The engagement of ARC is part of a comprehensive review of strategic alternatives being conducted by the Company’s Board of Directors (the “Board”) focused on maximizing shareholder value, including but not limited to, equity or debt financing alternatives, merger and acquisition transactions, divestiture of assets, licensing opportunities, joint ventures, collaborations or other partnerships with other companies, or a spin-off of the Company’s current business and operations. The Board has formed a special transaction committee of the Board (the “Special Transaction Committee”) consisting of independent and disinterested directors and delegated all power and authority of the Board to the Special Transaction Committee to oversee the Company’s evaluation of strategic alternatives. There is no set timetable for this process and there can be no assurance that this process will result in the Company pursuing a Strategic Transaction or that any transaction, if pursued, will be completed on attractive terms or at all. The Company does not expect to disclose developments with respect to this process unless and until the evaluation of strategic alternatives has been completed or the Company has concluded that disclosure is appropriate or legally required.
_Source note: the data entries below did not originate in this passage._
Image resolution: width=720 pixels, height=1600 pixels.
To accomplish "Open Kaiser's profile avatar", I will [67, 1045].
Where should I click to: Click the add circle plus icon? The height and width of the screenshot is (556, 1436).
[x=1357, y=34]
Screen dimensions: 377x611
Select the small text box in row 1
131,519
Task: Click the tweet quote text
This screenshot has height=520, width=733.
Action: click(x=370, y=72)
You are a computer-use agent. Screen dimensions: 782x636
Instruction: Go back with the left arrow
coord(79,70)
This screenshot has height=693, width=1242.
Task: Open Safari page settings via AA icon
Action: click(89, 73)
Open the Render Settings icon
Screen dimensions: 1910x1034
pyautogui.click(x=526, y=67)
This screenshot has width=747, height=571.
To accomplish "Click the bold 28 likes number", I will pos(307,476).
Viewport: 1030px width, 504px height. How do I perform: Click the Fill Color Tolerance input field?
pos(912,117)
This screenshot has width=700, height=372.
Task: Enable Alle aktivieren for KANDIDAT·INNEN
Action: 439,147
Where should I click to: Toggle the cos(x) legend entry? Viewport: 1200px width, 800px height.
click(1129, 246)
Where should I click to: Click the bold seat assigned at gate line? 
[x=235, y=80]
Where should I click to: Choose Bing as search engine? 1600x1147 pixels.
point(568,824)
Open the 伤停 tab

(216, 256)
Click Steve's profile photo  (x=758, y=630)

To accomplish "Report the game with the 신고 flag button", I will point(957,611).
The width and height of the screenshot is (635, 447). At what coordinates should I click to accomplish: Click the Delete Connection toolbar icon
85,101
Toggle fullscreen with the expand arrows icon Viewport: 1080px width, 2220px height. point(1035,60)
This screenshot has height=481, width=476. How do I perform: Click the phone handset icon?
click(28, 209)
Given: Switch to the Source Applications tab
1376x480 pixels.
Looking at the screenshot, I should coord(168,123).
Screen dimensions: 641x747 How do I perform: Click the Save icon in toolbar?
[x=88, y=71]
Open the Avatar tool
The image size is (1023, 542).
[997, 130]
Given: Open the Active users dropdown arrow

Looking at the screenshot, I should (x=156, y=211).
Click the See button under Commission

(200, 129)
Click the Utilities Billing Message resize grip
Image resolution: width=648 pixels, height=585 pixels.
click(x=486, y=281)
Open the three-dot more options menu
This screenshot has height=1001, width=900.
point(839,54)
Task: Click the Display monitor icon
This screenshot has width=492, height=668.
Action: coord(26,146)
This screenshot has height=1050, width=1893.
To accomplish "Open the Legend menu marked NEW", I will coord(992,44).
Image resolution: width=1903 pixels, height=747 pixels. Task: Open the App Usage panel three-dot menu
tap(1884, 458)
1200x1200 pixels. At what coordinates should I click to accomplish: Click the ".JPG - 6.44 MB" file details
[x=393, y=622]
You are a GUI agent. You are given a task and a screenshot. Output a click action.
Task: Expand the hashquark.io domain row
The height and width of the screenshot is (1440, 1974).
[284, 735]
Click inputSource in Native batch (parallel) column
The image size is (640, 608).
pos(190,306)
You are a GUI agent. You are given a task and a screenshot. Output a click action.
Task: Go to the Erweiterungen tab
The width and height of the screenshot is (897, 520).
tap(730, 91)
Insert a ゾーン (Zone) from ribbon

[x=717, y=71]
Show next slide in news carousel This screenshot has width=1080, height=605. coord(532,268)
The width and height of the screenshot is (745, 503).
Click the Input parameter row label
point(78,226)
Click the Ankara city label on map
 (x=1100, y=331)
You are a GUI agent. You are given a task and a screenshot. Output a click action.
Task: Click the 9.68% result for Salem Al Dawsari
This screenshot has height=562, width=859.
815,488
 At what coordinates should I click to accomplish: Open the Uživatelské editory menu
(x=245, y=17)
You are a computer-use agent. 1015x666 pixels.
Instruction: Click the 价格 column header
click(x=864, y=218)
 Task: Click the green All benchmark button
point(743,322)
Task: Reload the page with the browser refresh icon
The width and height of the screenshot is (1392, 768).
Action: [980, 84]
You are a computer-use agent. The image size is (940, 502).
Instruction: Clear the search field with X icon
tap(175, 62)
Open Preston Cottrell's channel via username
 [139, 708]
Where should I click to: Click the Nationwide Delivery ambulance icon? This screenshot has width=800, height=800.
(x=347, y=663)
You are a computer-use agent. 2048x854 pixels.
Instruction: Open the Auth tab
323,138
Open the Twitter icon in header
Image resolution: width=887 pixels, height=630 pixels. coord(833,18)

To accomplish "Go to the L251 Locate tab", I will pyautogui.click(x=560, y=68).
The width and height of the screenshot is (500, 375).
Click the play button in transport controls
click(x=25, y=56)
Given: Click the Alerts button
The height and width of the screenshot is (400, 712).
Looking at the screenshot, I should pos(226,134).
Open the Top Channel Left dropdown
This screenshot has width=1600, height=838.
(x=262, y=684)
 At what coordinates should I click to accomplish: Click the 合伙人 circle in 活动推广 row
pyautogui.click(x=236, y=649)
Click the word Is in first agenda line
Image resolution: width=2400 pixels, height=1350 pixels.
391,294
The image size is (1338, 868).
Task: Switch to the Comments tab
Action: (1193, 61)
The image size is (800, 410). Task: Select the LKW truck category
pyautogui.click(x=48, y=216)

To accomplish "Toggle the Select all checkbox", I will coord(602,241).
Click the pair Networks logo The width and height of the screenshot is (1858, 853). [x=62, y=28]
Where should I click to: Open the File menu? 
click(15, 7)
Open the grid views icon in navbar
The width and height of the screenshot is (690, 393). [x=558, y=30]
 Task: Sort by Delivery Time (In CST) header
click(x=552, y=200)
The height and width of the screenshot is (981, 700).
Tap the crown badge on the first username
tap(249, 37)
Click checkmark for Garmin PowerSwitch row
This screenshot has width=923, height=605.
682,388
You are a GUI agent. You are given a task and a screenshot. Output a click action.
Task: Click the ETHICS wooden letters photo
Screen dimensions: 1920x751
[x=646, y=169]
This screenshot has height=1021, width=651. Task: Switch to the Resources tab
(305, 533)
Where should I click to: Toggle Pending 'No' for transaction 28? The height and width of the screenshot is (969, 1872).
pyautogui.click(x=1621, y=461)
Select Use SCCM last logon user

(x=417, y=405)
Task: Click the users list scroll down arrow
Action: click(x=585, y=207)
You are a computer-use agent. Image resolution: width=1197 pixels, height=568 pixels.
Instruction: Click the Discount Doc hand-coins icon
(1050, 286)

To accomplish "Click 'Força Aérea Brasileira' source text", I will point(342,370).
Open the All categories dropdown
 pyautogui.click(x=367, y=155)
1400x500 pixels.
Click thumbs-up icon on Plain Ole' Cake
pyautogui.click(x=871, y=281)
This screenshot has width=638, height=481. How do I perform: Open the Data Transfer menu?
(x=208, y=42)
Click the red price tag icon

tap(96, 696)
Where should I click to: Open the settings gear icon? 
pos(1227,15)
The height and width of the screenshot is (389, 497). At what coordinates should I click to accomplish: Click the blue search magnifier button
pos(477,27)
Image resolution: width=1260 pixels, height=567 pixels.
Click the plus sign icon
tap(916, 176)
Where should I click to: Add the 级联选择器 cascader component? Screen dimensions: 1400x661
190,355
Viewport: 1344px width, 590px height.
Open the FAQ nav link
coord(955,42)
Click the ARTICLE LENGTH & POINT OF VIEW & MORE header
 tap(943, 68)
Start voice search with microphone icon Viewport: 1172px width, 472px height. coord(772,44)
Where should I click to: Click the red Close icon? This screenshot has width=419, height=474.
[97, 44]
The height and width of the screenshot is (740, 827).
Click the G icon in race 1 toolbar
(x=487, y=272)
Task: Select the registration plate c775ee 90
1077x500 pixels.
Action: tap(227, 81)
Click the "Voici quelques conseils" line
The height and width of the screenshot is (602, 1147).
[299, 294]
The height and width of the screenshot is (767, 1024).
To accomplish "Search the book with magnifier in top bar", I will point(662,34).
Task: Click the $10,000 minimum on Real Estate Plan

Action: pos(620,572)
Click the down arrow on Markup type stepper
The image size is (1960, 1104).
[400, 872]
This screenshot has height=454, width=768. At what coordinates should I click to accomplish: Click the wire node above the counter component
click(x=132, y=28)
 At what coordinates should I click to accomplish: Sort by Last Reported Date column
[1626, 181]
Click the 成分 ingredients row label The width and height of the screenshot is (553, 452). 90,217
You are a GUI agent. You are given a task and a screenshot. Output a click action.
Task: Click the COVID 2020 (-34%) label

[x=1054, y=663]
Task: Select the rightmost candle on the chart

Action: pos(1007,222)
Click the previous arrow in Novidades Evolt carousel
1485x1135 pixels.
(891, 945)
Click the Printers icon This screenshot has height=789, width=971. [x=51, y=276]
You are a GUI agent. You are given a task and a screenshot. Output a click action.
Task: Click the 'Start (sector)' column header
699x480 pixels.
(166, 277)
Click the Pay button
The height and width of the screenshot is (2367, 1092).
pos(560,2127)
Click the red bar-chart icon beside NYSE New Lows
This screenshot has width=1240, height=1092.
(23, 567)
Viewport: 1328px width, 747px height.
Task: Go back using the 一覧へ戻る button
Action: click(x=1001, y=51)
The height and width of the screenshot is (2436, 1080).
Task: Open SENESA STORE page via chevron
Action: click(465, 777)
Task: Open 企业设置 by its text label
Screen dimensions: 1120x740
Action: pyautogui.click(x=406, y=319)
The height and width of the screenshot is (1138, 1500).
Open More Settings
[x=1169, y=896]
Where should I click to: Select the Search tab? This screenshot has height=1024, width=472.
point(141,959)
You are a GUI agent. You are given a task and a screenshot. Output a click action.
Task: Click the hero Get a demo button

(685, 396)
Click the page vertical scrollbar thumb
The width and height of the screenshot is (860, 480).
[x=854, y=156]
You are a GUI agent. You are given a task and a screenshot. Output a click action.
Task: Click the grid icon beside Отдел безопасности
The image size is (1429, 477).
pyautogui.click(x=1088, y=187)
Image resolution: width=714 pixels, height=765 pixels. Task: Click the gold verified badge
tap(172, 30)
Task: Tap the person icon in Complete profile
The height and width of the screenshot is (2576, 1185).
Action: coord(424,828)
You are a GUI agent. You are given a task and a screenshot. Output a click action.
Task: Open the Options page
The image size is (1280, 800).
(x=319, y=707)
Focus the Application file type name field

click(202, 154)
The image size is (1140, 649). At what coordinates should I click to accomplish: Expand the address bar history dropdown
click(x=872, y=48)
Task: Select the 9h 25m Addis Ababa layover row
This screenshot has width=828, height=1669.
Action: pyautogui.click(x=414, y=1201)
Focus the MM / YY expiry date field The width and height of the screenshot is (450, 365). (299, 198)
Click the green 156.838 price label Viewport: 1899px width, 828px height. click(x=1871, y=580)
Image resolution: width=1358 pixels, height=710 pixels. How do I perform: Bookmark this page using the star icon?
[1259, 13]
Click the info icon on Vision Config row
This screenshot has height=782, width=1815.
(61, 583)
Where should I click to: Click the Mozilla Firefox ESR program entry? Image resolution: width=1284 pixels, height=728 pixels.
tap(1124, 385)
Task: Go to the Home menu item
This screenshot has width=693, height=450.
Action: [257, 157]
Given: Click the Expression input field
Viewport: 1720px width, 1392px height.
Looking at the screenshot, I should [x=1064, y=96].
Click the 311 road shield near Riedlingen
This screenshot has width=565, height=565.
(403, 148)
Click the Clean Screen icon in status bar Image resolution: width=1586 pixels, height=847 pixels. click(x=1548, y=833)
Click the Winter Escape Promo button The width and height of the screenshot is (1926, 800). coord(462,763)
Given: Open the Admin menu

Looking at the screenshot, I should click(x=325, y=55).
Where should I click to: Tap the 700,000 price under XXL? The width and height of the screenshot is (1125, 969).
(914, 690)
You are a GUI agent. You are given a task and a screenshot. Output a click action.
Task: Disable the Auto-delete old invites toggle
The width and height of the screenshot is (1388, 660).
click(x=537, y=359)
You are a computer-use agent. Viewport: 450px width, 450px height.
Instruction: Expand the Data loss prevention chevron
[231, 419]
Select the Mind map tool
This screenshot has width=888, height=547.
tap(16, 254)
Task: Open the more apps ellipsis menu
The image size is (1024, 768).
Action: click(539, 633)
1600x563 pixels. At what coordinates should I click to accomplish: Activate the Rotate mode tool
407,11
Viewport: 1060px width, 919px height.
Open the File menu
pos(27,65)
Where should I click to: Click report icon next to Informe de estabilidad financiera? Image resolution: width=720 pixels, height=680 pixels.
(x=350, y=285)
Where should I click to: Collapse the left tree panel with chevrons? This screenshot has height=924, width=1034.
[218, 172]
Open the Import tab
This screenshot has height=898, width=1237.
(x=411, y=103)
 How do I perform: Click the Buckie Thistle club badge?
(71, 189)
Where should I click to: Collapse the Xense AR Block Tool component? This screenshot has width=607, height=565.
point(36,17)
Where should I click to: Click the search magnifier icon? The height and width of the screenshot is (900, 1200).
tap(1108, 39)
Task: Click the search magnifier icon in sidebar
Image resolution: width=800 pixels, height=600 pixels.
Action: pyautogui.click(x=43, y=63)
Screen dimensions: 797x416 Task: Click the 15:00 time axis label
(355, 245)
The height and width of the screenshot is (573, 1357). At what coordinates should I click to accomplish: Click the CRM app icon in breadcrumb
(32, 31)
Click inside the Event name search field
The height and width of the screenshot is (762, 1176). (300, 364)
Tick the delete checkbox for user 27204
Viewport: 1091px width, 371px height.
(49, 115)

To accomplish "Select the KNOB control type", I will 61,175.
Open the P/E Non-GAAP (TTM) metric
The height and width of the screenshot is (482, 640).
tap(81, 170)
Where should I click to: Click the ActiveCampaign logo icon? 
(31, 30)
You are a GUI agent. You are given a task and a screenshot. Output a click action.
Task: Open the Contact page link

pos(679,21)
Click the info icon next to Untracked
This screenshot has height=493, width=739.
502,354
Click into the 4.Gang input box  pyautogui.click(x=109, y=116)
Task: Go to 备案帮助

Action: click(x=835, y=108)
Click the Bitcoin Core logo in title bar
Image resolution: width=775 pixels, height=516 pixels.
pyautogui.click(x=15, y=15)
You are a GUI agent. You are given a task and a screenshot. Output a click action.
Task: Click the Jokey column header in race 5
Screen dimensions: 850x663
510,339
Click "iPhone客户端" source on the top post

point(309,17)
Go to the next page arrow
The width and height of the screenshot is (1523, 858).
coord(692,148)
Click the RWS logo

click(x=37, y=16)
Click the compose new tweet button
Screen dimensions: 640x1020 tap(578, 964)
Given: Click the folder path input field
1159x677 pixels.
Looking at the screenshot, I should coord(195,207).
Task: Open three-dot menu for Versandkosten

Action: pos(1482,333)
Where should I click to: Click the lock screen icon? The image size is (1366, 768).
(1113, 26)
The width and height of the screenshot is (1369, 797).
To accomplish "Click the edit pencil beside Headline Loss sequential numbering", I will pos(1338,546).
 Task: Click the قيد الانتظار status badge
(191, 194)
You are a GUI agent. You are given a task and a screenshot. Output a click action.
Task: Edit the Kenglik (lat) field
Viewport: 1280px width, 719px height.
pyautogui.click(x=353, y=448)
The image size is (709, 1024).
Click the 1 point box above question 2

Pursuant to the terms and conditions of the Company’s Engagement Letter with ARC, ARC will act as the Company’s exclusive financial advisor and assist the Company with identifying potential acquisition or merger partners for the Company and negotiating and consummating a Strategic Transaction with one or more such parties. Under the terms of the Engagement Letter, prior to December 31, 2024, ARC is required to facilitate an equity investment of shares of common stock of the Company representing 19.99% of the then issued and outstanding shares of common stock. As consideration for the financial advisory services to be provided by ARC to the Company, the Company will pay ARC the following fees pursuant to the Engagement Letter:
• Up to $510,000 in aggregate milestone and success fees payable in cash;
• A success fee payable in securities of the Company or its successor equal to three percent (3%) of the transaction value of any completed Strategic Transaction;
• A cash retainer of $10,000 per quarter; and
• In connection with any sale of debt or equity securities contemplated by the Engagement Letter, a cash success fee of eight percent (8%) of the amount of capital raised.
The foregoing summary of the material terms of the Engagement Letter is qualified entirely by reference to Engagement Letter, a copy of which is filed herewith as Exhibit 10.1 and incorporated herein by reference.